The publication of a trade edition of the volume which anticipated N. Scott Momaday's The Way to Rainy Mountain (1969) is an important event for students of American Indian and of western American literature. Until now The Journey of Tai-me has been available only in a limited run of one hundred copies, which was issued collaboratively by Momaday and two colleagues at the University of California at Santa Barbara in 1967. That small volume consists of Momaday's retelling of traditional Kiowa stories, most of which he had heard from his father and from the female elder Ko-Sahn, reproduced on handmade paper in an original typeface and illustrated with etchings prepared for the volume. The stories begin with the emergence myth and continue through accounts of the origin of the Tai-me bundle and other aspects of Kiowa culture to a description of the Sun Dance.

Many readers will be primarily interested in the relationship of this volume to The Way to Rainy Mountain, which includes all but about a half dozen of the stories that comprise The Journey of Tai-me. For Way, Momaday added commentaries which offered historical, ethnological, and personal responses to what the Kiowa storytellers had to say. He also appended a prologue, introduction, and epilogue, a pair of poems, and line drawings by his father, Kiowa artist Al Momaday. Students of Momaday's work can now see how the material originally published in Journey evolved into Way.

But The Journey of Tai-me can stand on its own merits. Momaday's succinct and vivid rendering of these stories showcases the concrete, pithy style which characterizes his fiction, essays, plays, and poetry. These one- or two-paragraph versions of Kiowa myths and legends reinforce the idea propounded by some figures in the ethnopoetics movement that orally performed verbal art is most effectively perceived as poetry. While it makes no effort to reproduce the specific exigencies of oral performance, Momaday's non-prosaic prose evinces qualities that parallel those fundamental with such performance.

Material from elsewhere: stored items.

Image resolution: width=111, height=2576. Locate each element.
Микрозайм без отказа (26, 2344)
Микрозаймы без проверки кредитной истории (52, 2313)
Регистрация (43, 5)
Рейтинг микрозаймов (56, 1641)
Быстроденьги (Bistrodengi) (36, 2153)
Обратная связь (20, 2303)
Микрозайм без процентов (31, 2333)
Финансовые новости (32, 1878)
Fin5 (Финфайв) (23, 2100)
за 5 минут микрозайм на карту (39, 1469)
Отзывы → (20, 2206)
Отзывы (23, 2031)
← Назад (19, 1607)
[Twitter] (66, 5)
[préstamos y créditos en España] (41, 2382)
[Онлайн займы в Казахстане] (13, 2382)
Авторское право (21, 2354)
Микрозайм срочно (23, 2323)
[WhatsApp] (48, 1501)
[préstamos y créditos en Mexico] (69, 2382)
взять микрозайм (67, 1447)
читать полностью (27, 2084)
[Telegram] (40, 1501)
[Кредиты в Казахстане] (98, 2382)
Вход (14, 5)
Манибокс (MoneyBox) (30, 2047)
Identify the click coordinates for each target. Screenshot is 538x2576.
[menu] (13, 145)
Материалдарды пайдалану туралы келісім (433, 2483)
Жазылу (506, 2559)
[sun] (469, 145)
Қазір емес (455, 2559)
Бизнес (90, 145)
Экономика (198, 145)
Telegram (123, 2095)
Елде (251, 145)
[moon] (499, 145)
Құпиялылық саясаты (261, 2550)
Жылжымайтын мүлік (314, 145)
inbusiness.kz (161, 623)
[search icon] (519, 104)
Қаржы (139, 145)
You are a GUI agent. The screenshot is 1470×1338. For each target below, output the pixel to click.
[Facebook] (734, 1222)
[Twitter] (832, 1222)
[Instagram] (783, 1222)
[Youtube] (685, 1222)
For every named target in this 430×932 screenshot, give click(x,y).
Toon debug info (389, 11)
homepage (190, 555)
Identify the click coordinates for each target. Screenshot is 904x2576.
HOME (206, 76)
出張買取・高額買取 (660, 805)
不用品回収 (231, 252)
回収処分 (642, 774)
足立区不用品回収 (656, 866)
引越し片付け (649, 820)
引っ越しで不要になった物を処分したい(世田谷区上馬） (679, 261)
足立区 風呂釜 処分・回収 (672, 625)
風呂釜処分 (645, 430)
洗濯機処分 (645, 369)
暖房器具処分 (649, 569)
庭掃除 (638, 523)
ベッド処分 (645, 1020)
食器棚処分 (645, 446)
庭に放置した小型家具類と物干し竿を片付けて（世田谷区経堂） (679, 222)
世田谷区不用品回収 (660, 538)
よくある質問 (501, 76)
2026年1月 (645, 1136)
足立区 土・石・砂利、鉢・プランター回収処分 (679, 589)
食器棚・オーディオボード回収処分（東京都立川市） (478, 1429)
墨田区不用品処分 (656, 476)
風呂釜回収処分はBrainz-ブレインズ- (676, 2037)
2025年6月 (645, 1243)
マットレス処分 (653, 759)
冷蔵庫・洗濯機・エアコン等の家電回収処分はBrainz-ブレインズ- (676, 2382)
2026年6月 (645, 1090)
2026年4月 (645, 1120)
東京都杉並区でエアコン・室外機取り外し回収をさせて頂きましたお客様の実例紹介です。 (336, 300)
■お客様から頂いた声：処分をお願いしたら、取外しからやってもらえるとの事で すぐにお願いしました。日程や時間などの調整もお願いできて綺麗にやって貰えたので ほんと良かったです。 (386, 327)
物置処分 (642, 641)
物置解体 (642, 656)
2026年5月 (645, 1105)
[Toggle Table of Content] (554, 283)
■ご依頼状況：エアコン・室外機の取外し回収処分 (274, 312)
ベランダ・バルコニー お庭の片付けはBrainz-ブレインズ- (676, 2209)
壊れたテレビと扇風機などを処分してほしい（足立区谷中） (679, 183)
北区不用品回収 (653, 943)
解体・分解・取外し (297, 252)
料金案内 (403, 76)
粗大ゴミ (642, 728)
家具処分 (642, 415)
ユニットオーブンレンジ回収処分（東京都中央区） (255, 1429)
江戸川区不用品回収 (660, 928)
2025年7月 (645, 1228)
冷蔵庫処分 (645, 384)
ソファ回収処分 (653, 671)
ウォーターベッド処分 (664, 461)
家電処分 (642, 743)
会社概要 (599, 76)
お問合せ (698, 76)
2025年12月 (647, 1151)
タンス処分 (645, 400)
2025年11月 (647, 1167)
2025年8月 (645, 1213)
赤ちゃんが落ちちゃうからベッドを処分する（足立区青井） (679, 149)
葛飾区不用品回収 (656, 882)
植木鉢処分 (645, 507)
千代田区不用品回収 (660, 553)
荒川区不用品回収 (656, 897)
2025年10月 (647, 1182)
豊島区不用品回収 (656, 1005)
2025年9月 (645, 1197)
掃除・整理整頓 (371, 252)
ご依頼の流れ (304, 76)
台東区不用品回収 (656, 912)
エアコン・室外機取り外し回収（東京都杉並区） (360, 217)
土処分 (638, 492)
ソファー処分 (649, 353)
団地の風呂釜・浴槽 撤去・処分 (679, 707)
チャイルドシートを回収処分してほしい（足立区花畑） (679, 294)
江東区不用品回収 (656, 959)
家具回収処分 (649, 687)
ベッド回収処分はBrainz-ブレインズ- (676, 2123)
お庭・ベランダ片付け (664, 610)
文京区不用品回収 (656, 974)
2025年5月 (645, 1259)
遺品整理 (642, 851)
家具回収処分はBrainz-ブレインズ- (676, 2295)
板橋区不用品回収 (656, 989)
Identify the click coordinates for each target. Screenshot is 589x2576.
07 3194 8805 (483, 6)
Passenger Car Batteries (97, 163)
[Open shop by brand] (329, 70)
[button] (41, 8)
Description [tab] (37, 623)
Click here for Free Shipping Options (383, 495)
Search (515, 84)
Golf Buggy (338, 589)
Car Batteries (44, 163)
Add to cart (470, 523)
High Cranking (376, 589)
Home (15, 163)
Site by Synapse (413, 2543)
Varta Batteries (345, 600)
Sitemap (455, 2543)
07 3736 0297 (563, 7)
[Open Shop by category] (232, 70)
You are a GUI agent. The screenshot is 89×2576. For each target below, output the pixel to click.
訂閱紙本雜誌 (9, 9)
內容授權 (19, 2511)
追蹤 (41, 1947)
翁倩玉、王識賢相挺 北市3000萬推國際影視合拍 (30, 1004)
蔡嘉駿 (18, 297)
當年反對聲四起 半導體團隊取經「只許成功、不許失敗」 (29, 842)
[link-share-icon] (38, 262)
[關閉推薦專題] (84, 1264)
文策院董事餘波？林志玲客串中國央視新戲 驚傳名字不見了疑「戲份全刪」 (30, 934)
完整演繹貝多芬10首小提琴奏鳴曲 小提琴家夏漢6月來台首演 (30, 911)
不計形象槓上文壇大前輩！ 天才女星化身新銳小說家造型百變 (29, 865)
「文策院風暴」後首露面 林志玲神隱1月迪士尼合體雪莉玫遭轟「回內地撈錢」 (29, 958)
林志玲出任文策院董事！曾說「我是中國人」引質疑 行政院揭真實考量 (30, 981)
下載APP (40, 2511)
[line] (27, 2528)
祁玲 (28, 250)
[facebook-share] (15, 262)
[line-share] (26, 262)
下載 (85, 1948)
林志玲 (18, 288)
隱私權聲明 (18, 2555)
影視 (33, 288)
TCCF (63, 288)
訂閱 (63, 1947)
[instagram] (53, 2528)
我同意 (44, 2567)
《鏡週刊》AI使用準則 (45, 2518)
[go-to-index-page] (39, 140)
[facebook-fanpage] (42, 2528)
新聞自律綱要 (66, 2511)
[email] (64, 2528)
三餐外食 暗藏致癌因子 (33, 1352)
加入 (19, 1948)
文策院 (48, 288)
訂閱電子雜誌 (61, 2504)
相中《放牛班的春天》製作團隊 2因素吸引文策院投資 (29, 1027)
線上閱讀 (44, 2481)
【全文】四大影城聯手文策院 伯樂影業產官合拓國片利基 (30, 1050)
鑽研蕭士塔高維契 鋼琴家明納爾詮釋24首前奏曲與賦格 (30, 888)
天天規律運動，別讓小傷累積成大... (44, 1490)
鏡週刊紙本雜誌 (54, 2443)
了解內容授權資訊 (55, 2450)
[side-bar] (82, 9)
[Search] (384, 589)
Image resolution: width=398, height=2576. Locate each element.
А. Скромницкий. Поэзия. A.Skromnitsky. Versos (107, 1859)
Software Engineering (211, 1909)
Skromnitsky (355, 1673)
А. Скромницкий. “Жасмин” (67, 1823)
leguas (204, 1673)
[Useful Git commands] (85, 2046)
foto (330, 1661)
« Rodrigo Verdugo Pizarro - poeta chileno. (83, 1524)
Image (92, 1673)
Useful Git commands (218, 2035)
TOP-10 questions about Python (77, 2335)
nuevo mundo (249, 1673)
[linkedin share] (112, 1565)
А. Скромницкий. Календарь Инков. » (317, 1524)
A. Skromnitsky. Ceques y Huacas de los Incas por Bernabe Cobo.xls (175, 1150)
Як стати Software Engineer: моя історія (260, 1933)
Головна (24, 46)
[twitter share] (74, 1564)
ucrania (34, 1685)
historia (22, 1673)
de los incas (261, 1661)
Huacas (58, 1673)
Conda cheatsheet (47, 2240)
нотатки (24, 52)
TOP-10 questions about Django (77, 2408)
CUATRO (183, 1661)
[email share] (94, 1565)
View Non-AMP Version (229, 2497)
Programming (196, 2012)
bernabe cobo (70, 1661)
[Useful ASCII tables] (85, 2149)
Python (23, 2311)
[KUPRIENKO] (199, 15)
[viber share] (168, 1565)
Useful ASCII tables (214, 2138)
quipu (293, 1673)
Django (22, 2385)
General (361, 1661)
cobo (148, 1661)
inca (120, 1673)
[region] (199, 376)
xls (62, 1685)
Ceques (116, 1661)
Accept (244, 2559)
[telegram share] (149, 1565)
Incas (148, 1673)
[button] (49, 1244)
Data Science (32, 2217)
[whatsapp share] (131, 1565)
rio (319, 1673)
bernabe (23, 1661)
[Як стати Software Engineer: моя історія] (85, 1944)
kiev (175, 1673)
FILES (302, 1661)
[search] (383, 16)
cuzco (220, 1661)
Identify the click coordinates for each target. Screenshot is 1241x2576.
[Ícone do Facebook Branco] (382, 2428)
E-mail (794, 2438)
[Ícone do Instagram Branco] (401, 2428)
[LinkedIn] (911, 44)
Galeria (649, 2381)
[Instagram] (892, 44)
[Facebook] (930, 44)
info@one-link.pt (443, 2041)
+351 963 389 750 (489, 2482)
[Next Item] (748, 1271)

Momaday retold these stories with the assumption that if he did not do so, they would disappear from memory. He also believed, as he states in his preface to this new edition, that his retellings "come as close to the oral tradition as it is possible to come on the written page" (viii). Both these assumptions are questionable—first, because of the continued vitality of Kiowa oral tradition into the twenty-first century and, second, [End Page 312] because of the efforts of ethnopoetic translators who have been attempting to transform performance into print. No matter what motivated him, though, Momaday produced a collection of Kiowa materials that demonstrates effectively how an artist of the written word can deploy material from oral tradition to create something distinctively his own.

The University of New Mexico Press has served the material well in this reasonably priced edition. In addition to a new preface and the story texts from the limited edition, this volume includes the color illustrations by Momaday that appeared in 1967. The Journey of Tai-me is important for students of Momaday's work, of course. It is also a volume that those interested in western American literature, Native American oral tradition, and poetically charged prose can linger over with pleasure.